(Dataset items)
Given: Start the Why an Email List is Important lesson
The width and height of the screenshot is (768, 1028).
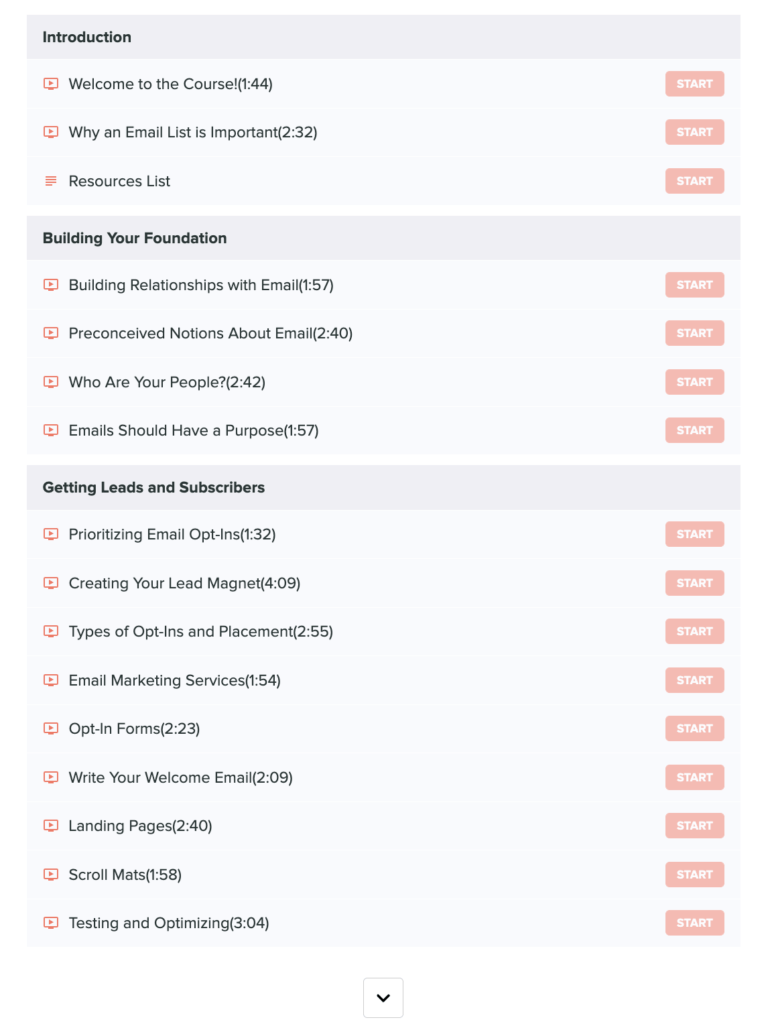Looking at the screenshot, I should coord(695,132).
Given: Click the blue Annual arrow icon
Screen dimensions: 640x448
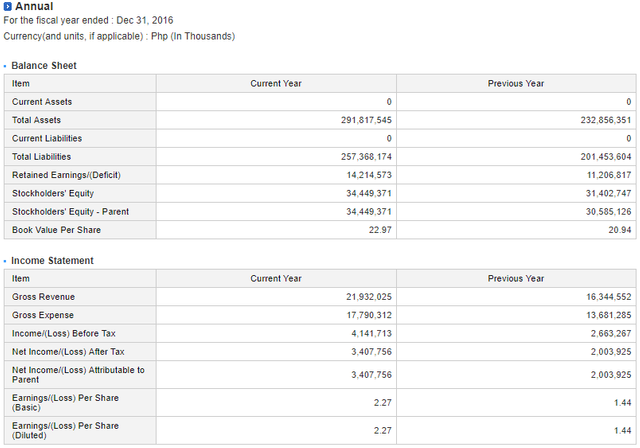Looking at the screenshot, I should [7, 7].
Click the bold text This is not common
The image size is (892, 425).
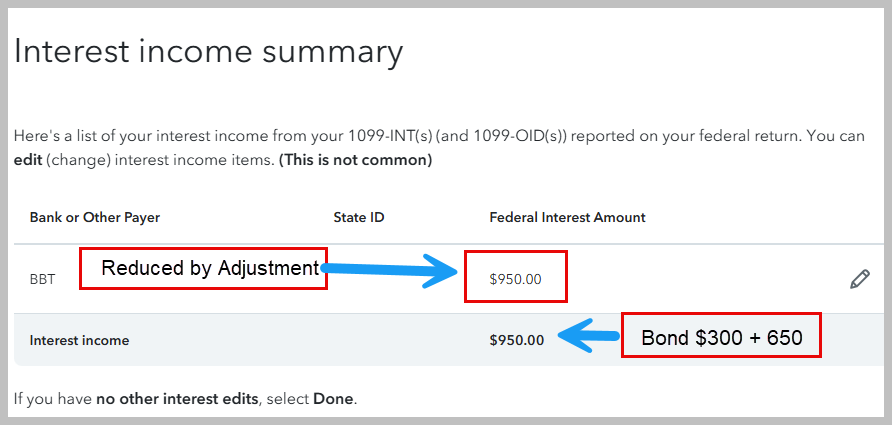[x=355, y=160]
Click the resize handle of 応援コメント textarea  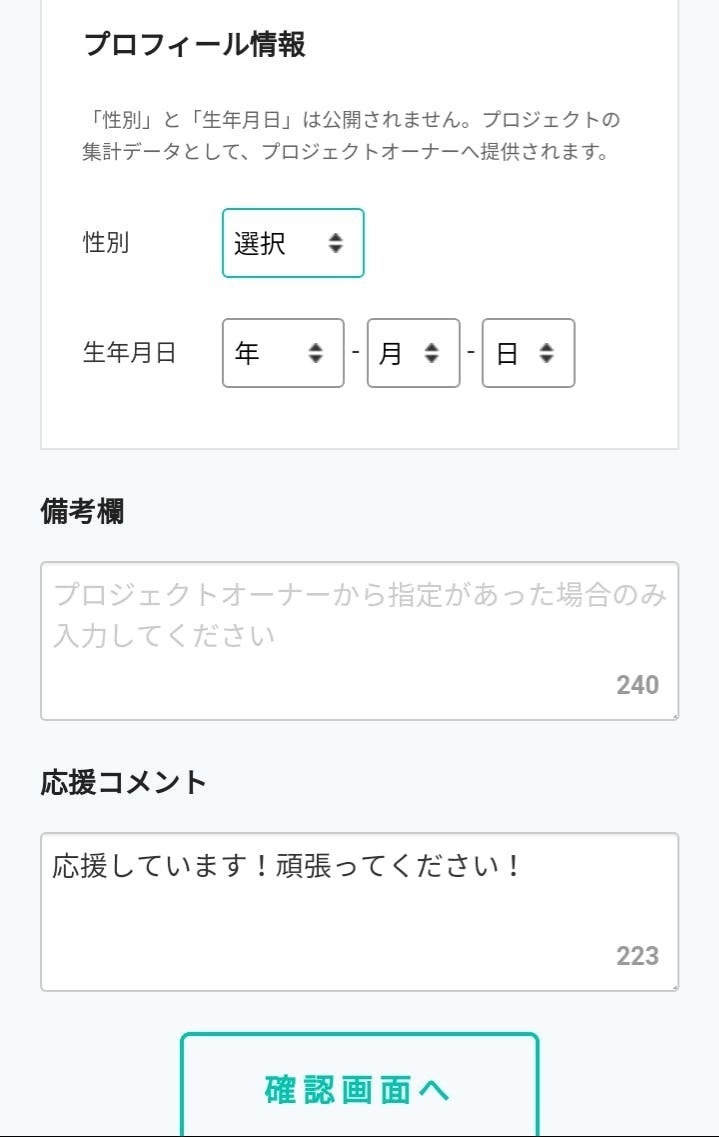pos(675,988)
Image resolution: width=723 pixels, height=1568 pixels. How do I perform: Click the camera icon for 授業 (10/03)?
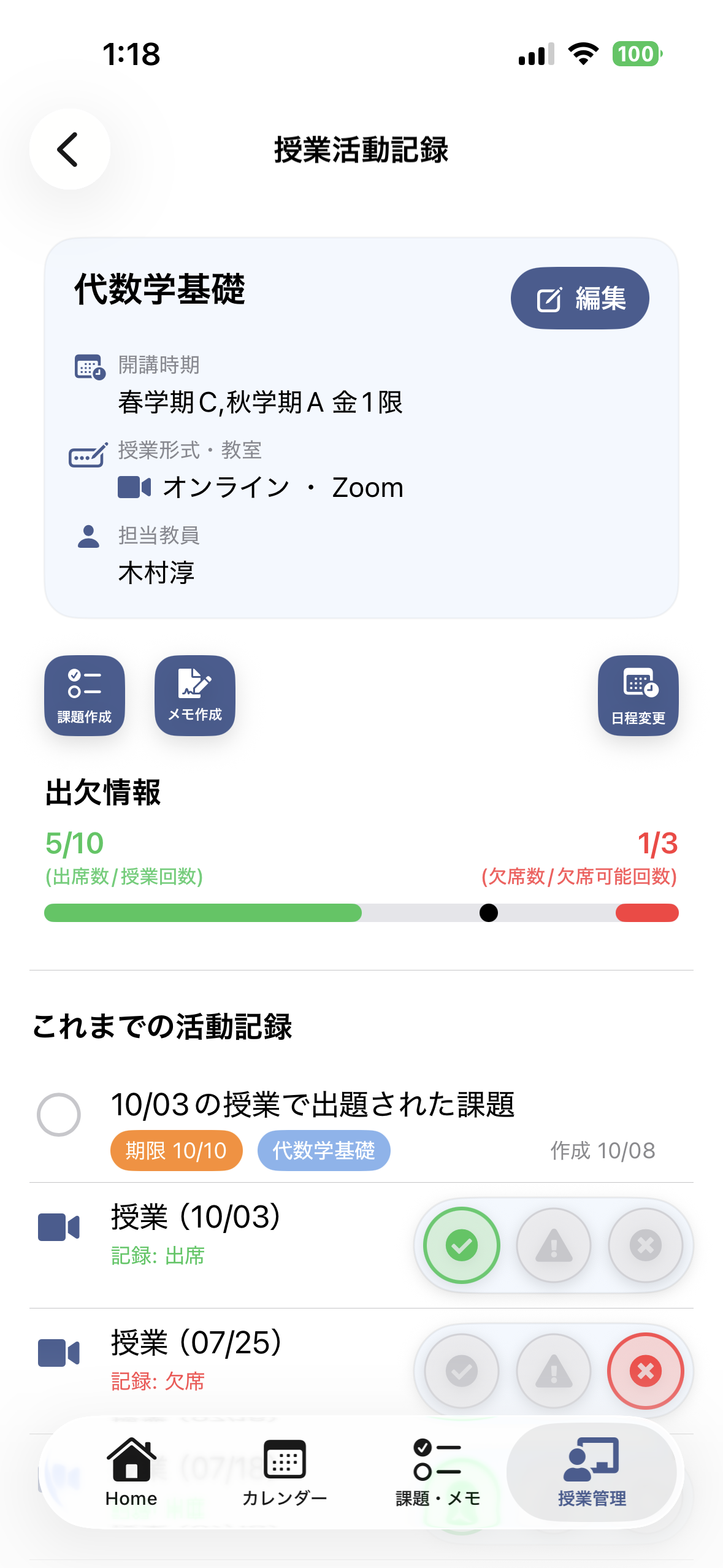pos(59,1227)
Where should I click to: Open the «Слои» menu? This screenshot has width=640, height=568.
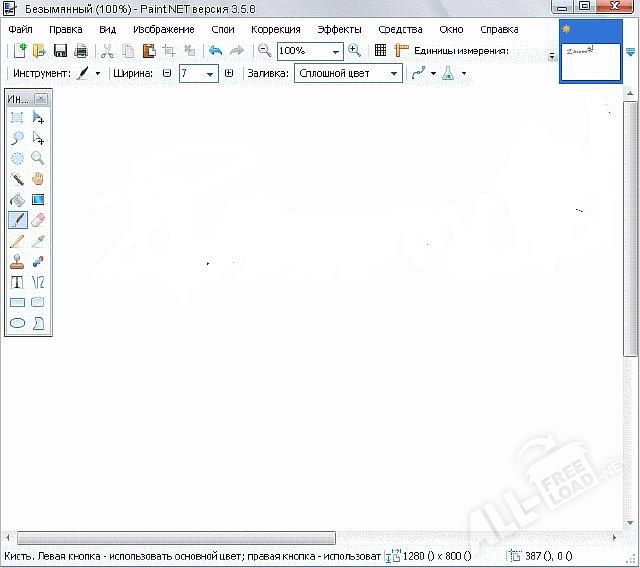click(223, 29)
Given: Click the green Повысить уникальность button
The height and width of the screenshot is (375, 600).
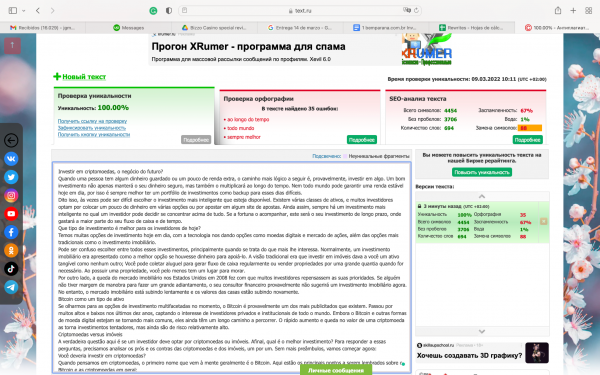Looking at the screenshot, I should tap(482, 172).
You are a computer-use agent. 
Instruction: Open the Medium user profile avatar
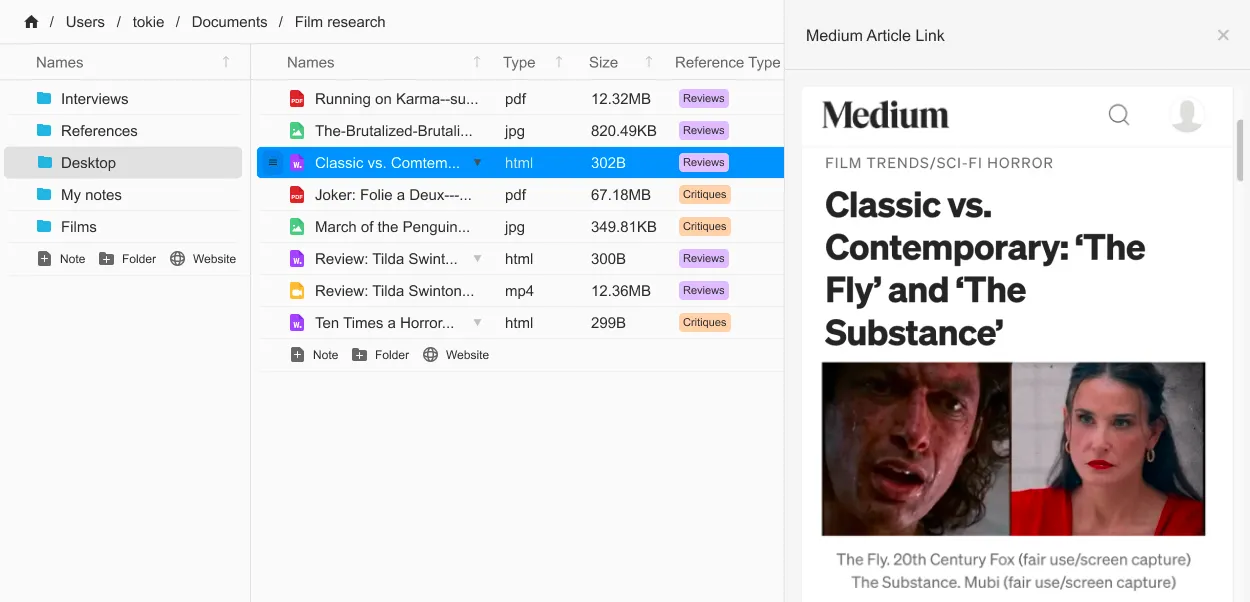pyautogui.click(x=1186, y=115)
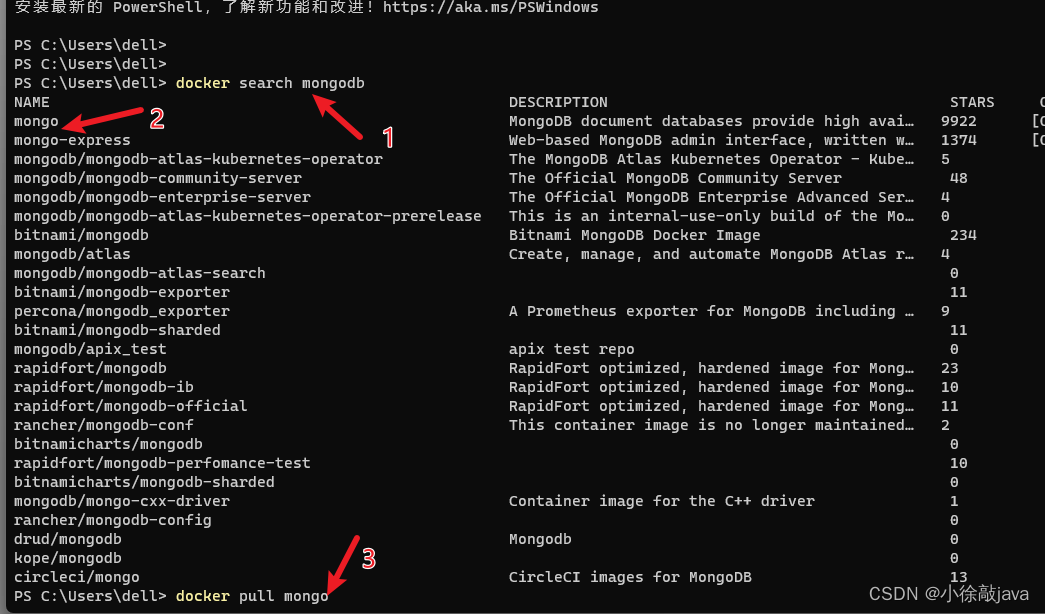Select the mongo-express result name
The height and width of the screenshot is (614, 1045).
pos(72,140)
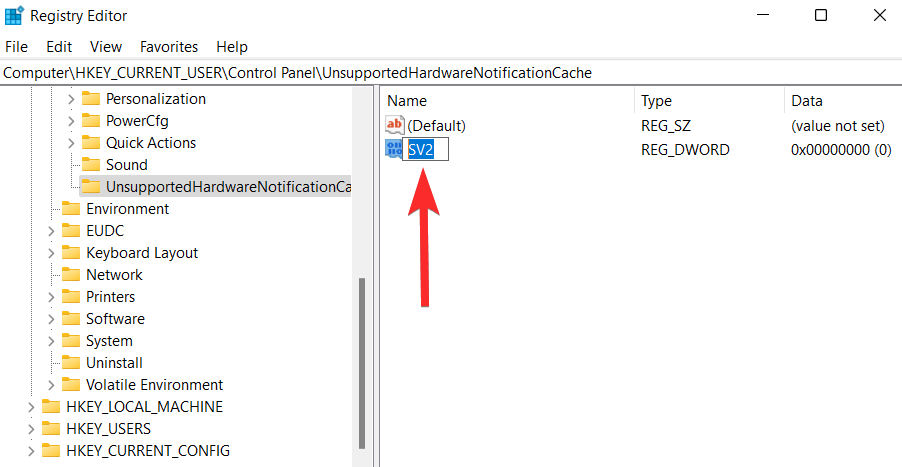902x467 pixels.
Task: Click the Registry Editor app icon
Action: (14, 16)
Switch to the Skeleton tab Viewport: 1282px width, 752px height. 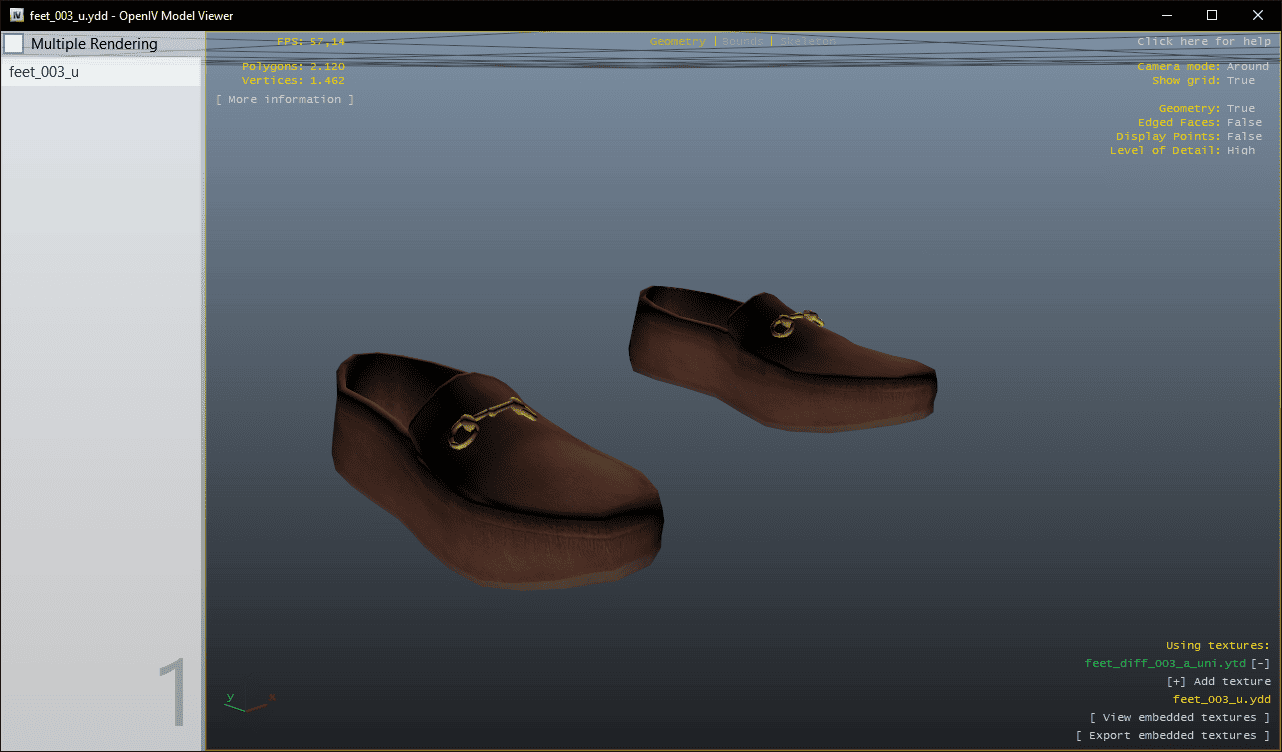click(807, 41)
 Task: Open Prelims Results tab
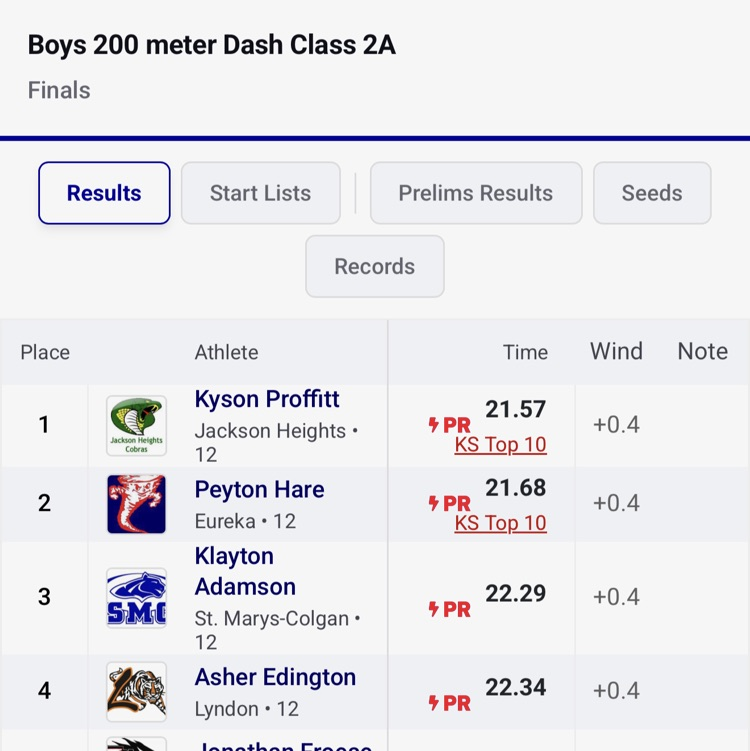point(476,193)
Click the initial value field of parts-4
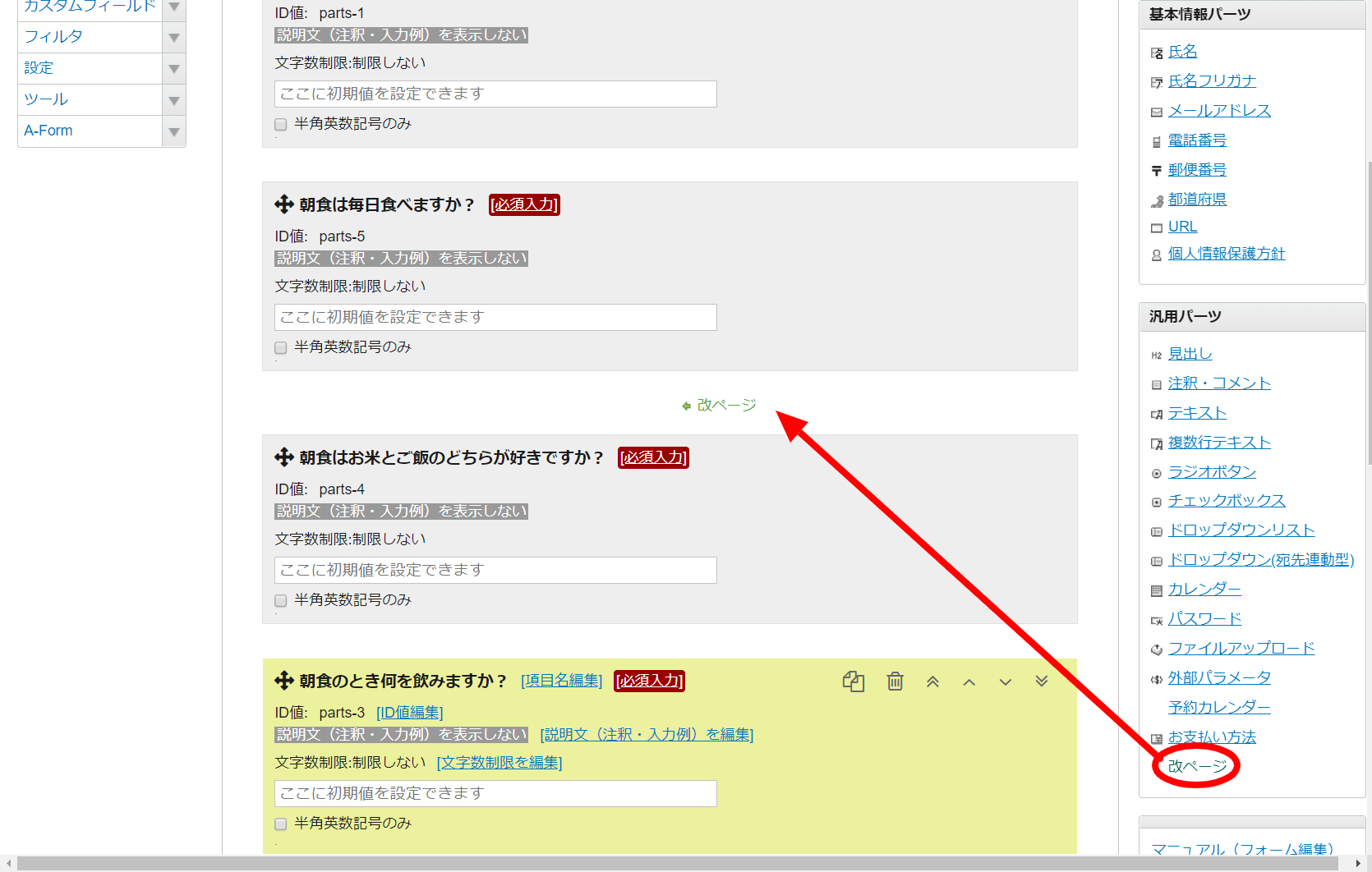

● **WHAT THE TASK REQUIRES**
Across the entries, how many lines hold the word "Given"? Say only the number.

● **WRITTEN REPLY**
3